Recently I was asked to write an “OS device driver” a.k.a. Linux kernel driver, or as I came to find out, really just a kernel module since there was no hardware involved. After locking up my system completely twice (glad it runs a journaling filesystem), I held down the hardware “reset” button for a few seconds, then crafted a sufficiently sharp albeit dangerous, stab into the world of kernel programming. I had suspected it, but a segfault in kernel-land is a major faux-pas, as is killing a user-space helper process the kernel was supposed to kill. Of course it is an understatement to say that a few guides have been written on topics here. Here are some requirements that were explored with my project:
- intercept calls to kernel routines (mainly C system calls) from userspace in near real-time
- time how fast said calling processes would then exit after the kernel zapped them with a friendly signal
- do the aforementioned without creating feedback loops or locking up the kernel
- manage the nuances of intercepting kernel routines (can this be done for every process? every call? should it?)

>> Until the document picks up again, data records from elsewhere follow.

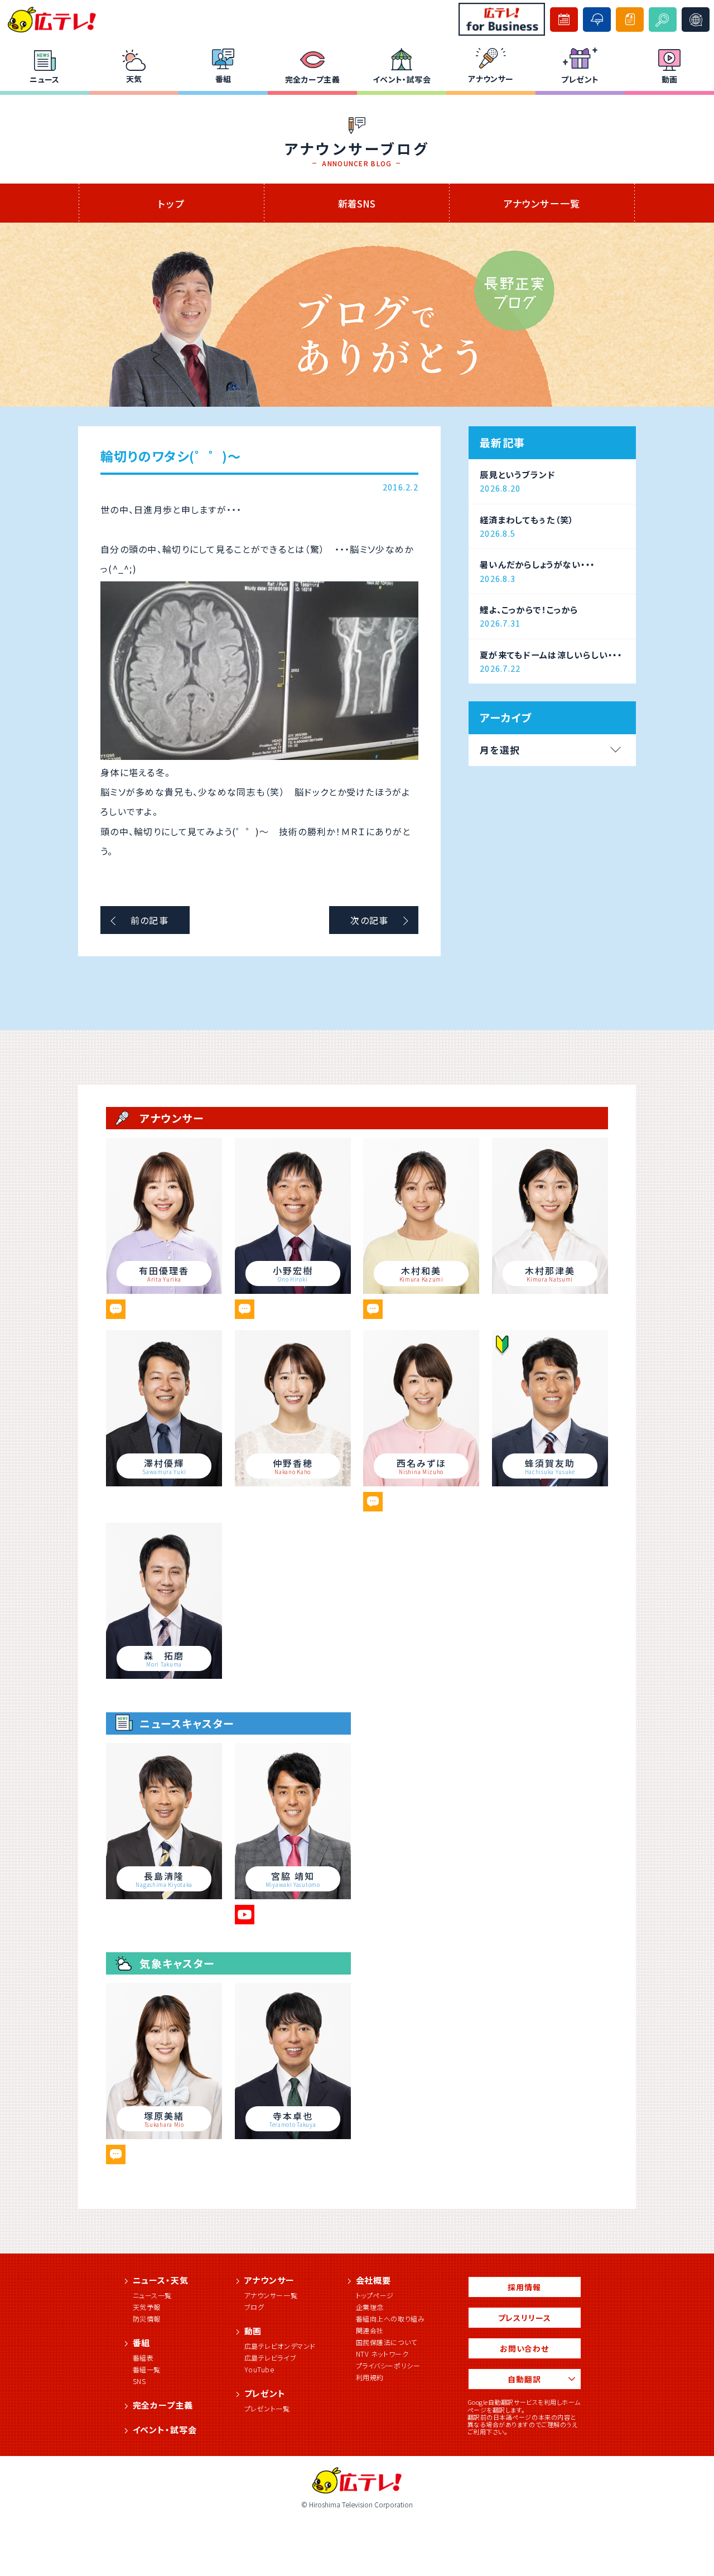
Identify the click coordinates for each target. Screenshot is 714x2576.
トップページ (375, 2295)
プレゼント (580, 79)
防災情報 (147, 2318)
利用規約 (370, 2377)
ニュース (45, 79)
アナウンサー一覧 (542, 203)
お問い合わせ (524, 2348)
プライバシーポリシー (388, 2365)
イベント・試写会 (402, 79)
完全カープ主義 (312, 79)
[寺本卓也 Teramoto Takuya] (293, 2135)
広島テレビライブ (270, 2357)
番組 (223, 78)
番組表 (143, 2357)
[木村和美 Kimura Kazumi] (421, 1290)
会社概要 (374, 2280)
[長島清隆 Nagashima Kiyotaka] (164, 1895)
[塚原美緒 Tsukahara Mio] (164, 2135)
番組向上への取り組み (390, 2318)
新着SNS (356, 203)
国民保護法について (386, 2342)
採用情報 (524, 2287)
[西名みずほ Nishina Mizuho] (421, 1482)
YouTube (259, 2369)
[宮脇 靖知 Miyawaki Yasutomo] (293, 1895)
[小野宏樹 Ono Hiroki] (293, 1290)
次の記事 (369, 920)
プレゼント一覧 (267, 2408)
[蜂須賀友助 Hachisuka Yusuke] (550, 1482)
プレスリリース (524, 2317)
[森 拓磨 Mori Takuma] (164, 1675)
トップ (171, 203)
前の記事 (149, 920)
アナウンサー (491, 78)
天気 (134, 78)
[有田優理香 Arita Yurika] (164, 1290)
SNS (139, 2381)
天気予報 (147, 2307)
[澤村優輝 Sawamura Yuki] (164, 1482)
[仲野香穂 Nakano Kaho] (293, 1482)
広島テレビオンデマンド (280, 2346)
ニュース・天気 (161, 2280)
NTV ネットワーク (382, 2353)
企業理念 (370, 2307)
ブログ (254, 2307)
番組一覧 (147, 2369)
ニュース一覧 (152, 2295)
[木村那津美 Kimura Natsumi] (550, 1290)
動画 (670, 79)
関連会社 (370, 2330)
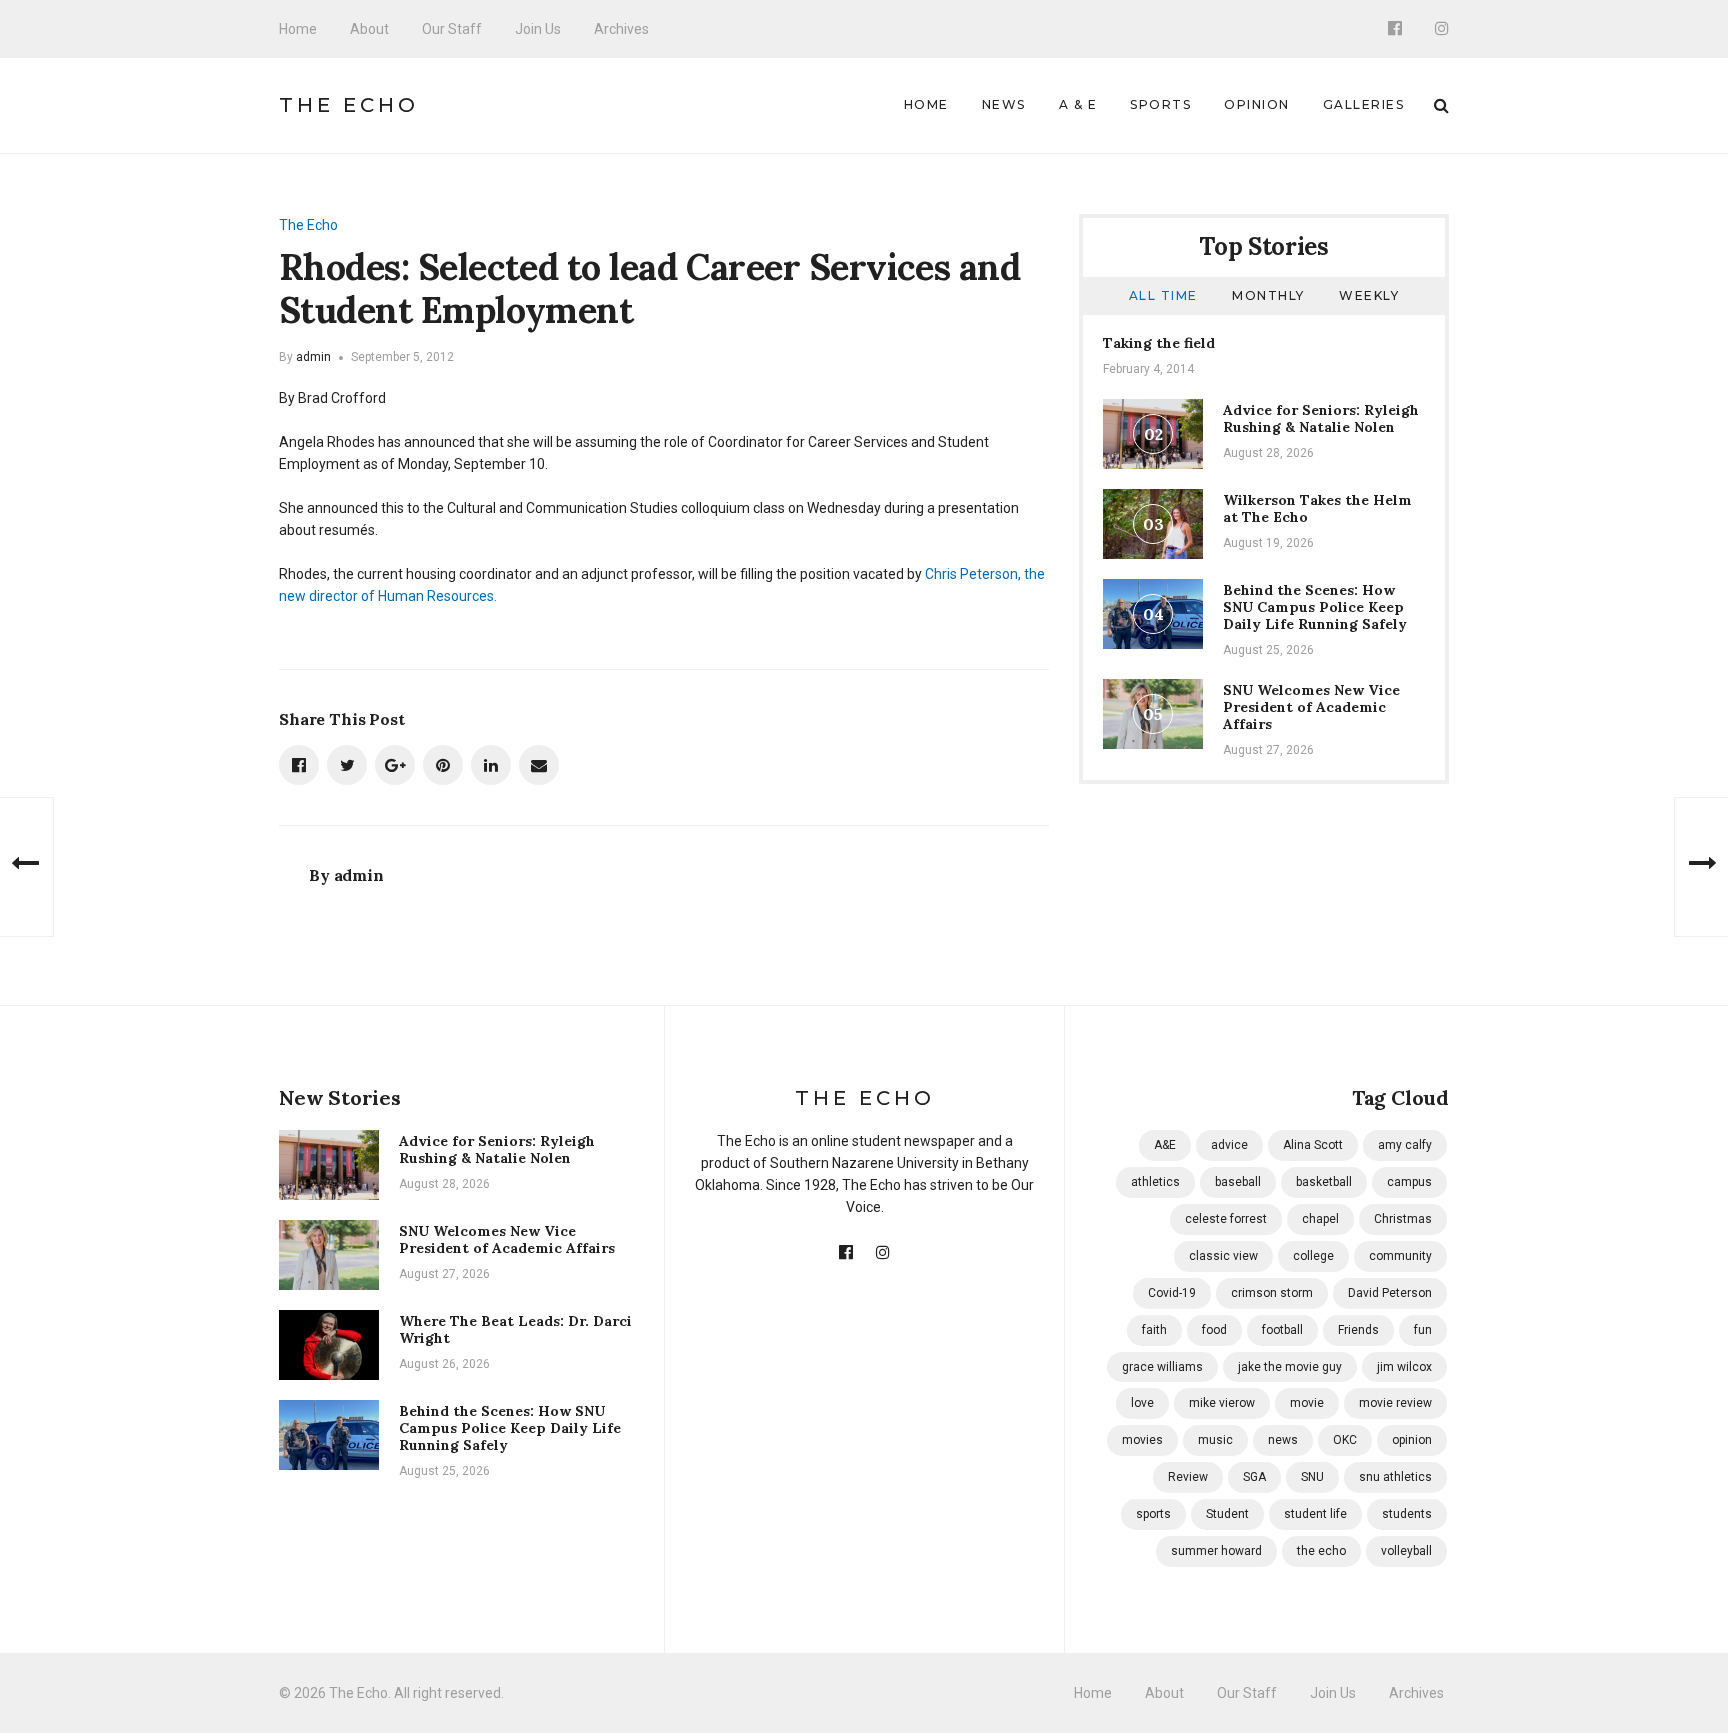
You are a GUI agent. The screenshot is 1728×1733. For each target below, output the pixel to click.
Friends (1358, 1330)
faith (1154, 1330)
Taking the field (1159, 343)
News (1004, 104)
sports (1153, 1514)
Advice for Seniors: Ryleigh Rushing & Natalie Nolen (1321, 418)
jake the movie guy (1290, 1367)
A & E (1078, 104)
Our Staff (452, 29)
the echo (1321, 1551)
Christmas (1403, 1219)
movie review (1395, 1403)
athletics (1155, 1182)
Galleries (1364, 104)
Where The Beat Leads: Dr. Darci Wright (515, 1329)
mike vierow (1222, 1403)
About (369, 29)
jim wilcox (1404, 1367)
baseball (1238, 1182)
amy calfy (1405, 1145)
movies (1142, 1440)
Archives (621, 29)
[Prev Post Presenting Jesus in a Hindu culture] (27, 867)
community (1400, 1256)
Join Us (538, 29)
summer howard (1216, 1551)
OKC (1345, 1440)
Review (1188, 1477)
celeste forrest (1226, 1219)
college (1313, 1256)
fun (1423, 1330)
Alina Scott (1313, 1145)
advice (1229, 1145)
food (1214, 1330)
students (1407, 1514)
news (1283, 1440)
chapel (1320, 1219)
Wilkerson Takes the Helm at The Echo (1317, 508)
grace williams (1162, 1367)
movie (1307, 1403)
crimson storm (1272, 1293)
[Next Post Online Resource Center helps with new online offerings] (1701, 867)
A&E (1165, 1145)
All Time (1163, 295)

Initially before the requirements were ready, I wrote a quick shell script to discover the target process, send it a SIGTERM, and time the exit. As it turned-out, it was probably too slow to catch syscalls that completed quickly. There may have been other ways to use strace to fulfill the requirements but I ended-up taking a different approach.
#!/usr/bin/env bash
which strace >/dev/null || { echo 'need `strace` to run. Quitting.'; exit; }
p=`pidof java | tail -n1`
[ -n "$p" ] || { echo 'please start the java process before running this script'; exit; }
echo 'Sending SIGTERM to Java process '$p' on 1st "write()" syscall'
strace -e write -fp $p 2>&1 | read
kill -SIGTERM $p
t=`( time {
while kill -0 $p 2>/dev/null; do
sleep 0.000001
done;
} ) 2>&1 \
| awk '/real/ { print $NF }'`
echo "Time to terminate: ${t}"
I ended-up deciding to write an application that would be part kernel-space, part user-space. Minimal time is spent in kernel-space, just enough to intercept the syscall and send a message of-sorts (real-time signal) to the user-space application which handles the friendly zapping of lucky processes being monitored (non-real-time SIGTERM or SIGKILL signal). One benefit of this approach is that the real-time kernel-to-userspace signals can be queued and do not get interrupted. This allows the userspace to branch off worker threads or fork processes to handle the requests in a less sensitive context.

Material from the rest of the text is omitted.